StaticAllowFromStrategy (spring-security-docs 6.0.0 API)

java.lang.Object

org.springframework.security.web.header.writers.frameoptions.StaticAllowFromStrategy

All Implemented Interfaces:: AllowFromStrategy

@Deprecated public final class StaticAllowFromStrategy extends Object implements AllowFromStrategy

Deprecated.

ALLOW-FROM is an obsolete directive that no longer works in modern browsers.
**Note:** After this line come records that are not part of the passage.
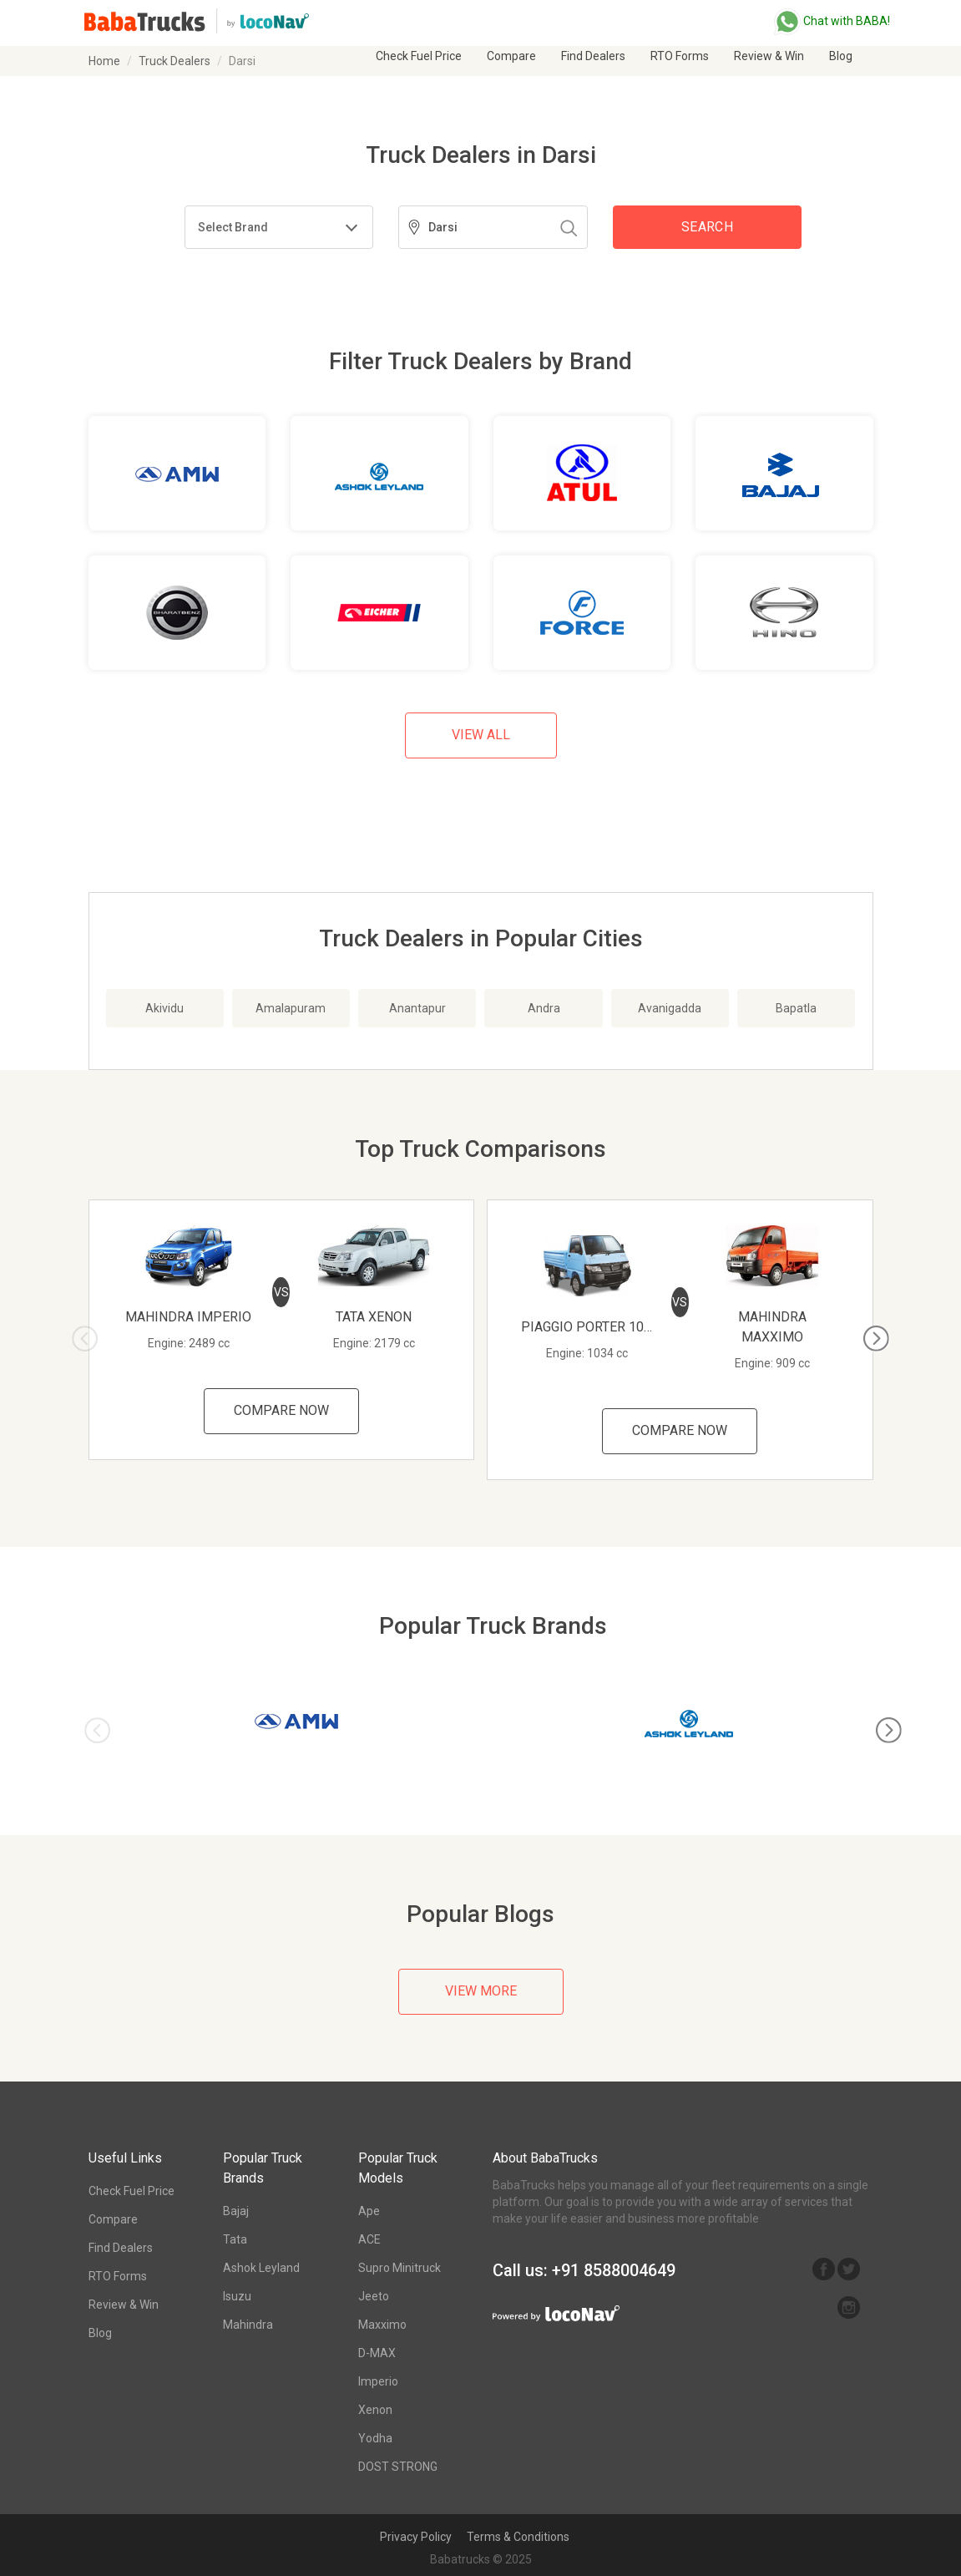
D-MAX (377, 2353)
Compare (511, 56)
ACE (369, 2239)
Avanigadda (669, 1008)
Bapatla (796, 1008)
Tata (235, 2239)
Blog (840, 56)
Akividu (164, 1008)
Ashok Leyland (261, 2267)
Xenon (375, 2409)
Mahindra (248, 2324)
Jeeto (373, 2296)
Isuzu (237, 2296)
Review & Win (769, 56)
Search (707, 227)
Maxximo (382, 2324)
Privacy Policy (416, 2536)
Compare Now (281, 1410)
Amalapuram (290, 1008)
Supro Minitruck (399, 2267)
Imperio (378, 2381)
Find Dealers (593, 56)
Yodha (375, 2438)
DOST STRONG (398, 2466)
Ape (369, 2211)
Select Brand (233, 227)
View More (481, 1991)
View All (481, 735)
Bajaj (236, 2211)
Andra (544, 1008)
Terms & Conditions (518, 2536)
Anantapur (417, 1008)
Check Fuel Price (419, 56)
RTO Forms (679, 56)
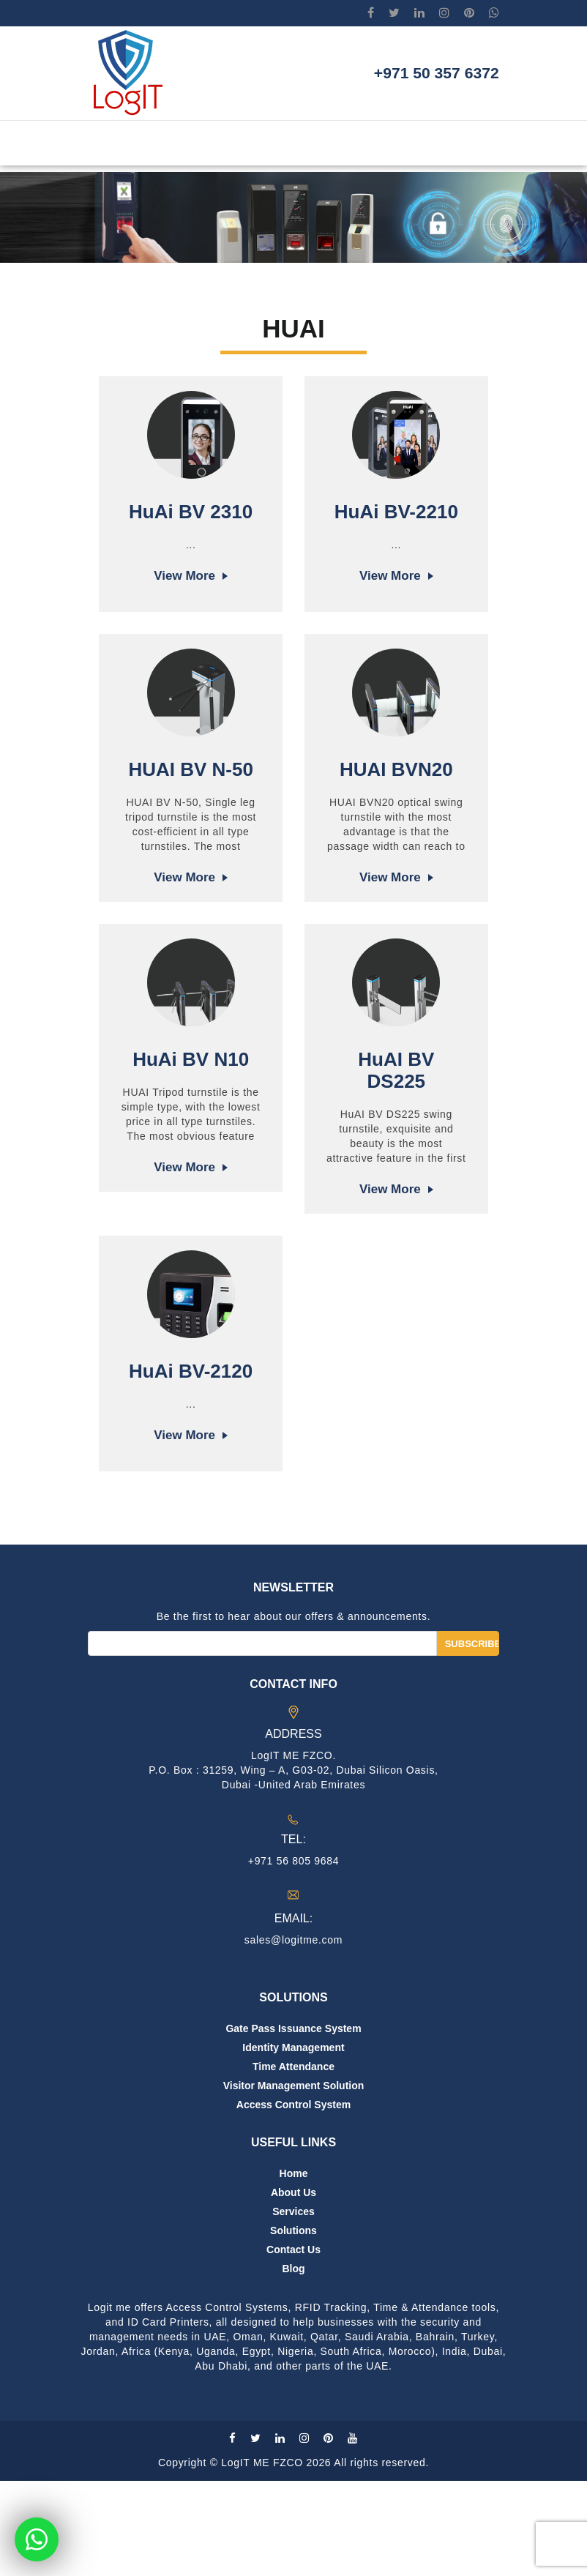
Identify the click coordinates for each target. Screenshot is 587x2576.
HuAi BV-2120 (191, 1424)
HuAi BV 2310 (191, 512)
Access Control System (293, 2200)
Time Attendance (293, 2162)
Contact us (293, 2345)
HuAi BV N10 (190, 1112)
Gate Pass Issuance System (293, 2123)
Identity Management (293, 2142)
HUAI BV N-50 (190, 812)
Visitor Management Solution (293, 2181)
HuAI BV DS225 (396, 1123)
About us (293, 2287)
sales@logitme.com (293, 2035)
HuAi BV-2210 (396, 512)
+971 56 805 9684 (293, 1956)
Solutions (293, 2326)
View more (184, 576)
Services (293, 2306)
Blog (293, 2364)
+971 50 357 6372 (418, 77)
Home (294, 2268)
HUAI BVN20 (396, 812)
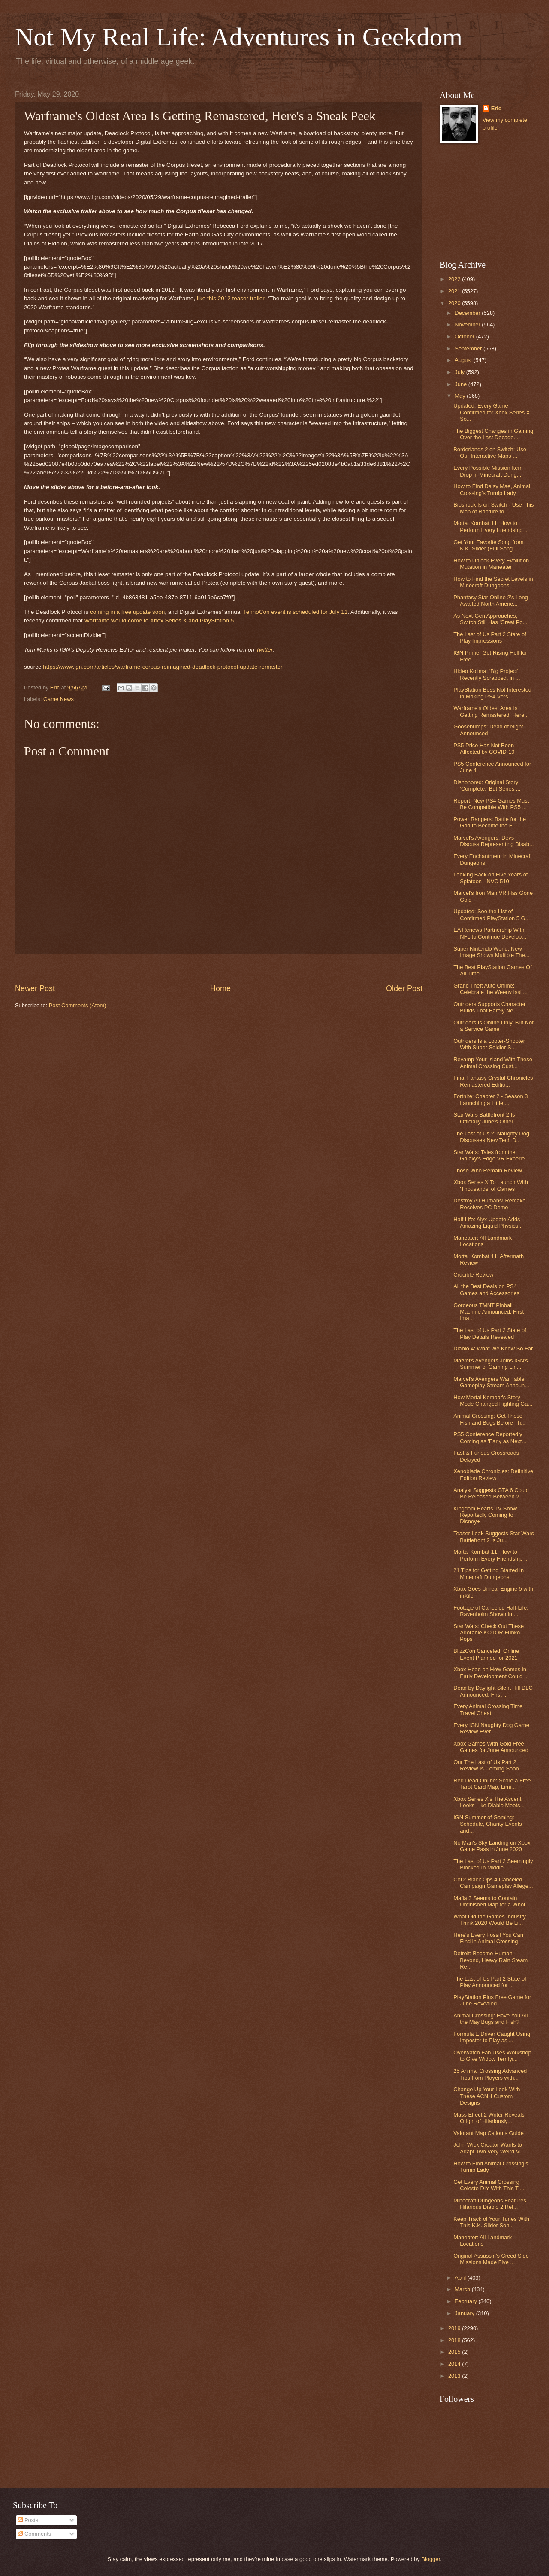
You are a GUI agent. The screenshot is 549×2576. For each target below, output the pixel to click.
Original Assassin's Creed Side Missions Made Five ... (491, 2259)
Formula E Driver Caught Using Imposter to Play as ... (491, 2037)
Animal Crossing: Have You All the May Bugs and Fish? (490, 2018)
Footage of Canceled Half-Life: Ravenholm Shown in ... (490, 1610)
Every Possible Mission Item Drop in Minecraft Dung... (487, 471)
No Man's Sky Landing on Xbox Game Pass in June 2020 (491, 1845)
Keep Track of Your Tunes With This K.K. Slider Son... (491, 2222)
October (465, 336)
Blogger (430, 2559)
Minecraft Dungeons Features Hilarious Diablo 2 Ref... (489, 2203)
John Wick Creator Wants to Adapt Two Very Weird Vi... (489, 2147)
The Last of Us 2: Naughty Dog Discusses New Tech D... (491, 1136)
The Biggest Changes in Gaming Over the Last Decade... (493, 434)
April (461, 2277)
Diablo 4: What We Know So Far (493, 1348)
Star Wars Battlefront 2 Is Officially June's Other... (485, 1117)
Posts (28, 2520)
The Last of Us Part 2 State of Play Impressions (489, 637)
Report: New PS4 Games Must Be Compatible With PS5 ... (491, 803)
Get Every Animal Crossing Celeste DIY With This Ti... (488, 2185)
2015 (455, 2352)
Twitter (264, 649)
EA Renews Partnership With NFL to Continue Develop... (489, 933)
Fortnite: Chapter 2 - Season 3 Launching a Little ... (490, 1099)
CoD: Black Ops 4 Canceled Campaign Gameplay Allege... (493, 1882)
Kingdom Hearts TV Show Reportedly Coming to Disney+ (485, 1515)
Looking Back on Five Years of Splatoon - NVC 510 (490, 877)
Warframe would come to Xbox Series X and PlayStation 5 (159, 620)
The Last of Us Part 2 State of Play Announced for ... (489, 1981)
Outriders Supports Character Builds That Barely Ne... (489, 1007)
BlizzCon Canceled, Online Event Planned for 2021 (486, 1654)
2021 (455, 291)
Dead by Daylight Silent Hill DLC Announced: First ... (493, 1691)
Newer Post (35, 988)
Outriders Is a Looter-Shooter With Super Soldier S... (489, 1044)
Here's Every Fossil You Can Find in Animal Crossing (488, 1938)
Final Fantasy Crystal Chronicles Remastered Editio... (493, 1081)
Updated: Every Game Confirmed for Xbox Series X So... (491, 412)
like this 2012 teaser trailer (230, 298)
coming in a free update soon (127, 612)
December (468, 313)
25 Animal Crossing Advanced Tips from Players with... (490, 2074)
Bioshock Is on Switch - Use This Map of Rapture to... (493, 507)
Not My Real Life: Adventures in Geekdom (238, 37)
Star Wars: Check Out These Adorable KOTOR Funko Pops (488, 1633)
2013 (455, 2376)
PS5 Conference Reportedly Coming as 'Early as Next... (489, 1437)
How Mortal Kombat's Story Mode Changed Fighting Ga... (492, 1400)
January (465, 2313)
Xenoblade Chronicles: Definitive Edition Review (493, 1474)
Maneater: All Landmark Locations (482, 1241)
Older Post (404, 988)
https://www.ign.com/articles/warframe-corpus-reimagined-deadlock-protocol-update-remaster (162, 667)
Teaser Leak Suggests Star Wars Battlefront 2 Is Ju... (493, 1536)
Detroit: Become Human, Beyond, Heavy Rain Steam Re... (490, 1960)
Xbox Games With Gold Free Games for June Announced (490, 1746)
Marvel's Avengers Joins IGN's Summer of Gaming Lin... (490, 1363)
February (466, 2301)
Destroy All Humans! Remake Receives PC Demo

Instead use Content-Security-Policy with the frame-ancestors directive.

Simple implementation of the AllowFromStrategy

Constructor Summary

Constructors

Constructor

Description

StaticAllowFromStrategy(URI uri)

Deprecated.
Method Summary

Modifier and Type

Method

Description

String

getAllowFromValue(jakarta.servlet.http.HttpServletRequest request)

Deprecated.

Gets the value for ALLOW-FROM excluding the ALLOW-FROM.

Methods inherited from class java.lang.Object
clone, equals, finalize, getClass, hashCode, notify, notifyAll, toString, wait, wait, wait

Constructor Details
- StaticAllowFromStrategy
  
  public StaticAllowFromStrategy(URI uri)
  
  Deprecated.
Method Details
- getAllowFromValue
  
  public String getAllowFromValue(jakarta.servlet.http.HttpServletRequest request)
  
  Deprecated.
  
  Description copied from interface: AllowFromStrategy
  
  Gets the value for ALLOW-FROM excluding the ALLOW-FROM. For example, the result might be "https://example.com/".
  
  Specified by:
  
  getAllowFromValue in interface AllowFromStrategy
  
  Parameters:
  
  request - the HttpServletRequest
  
  Returns:
  
  the value for ALLOW-FROM or null if no header should be added for this request.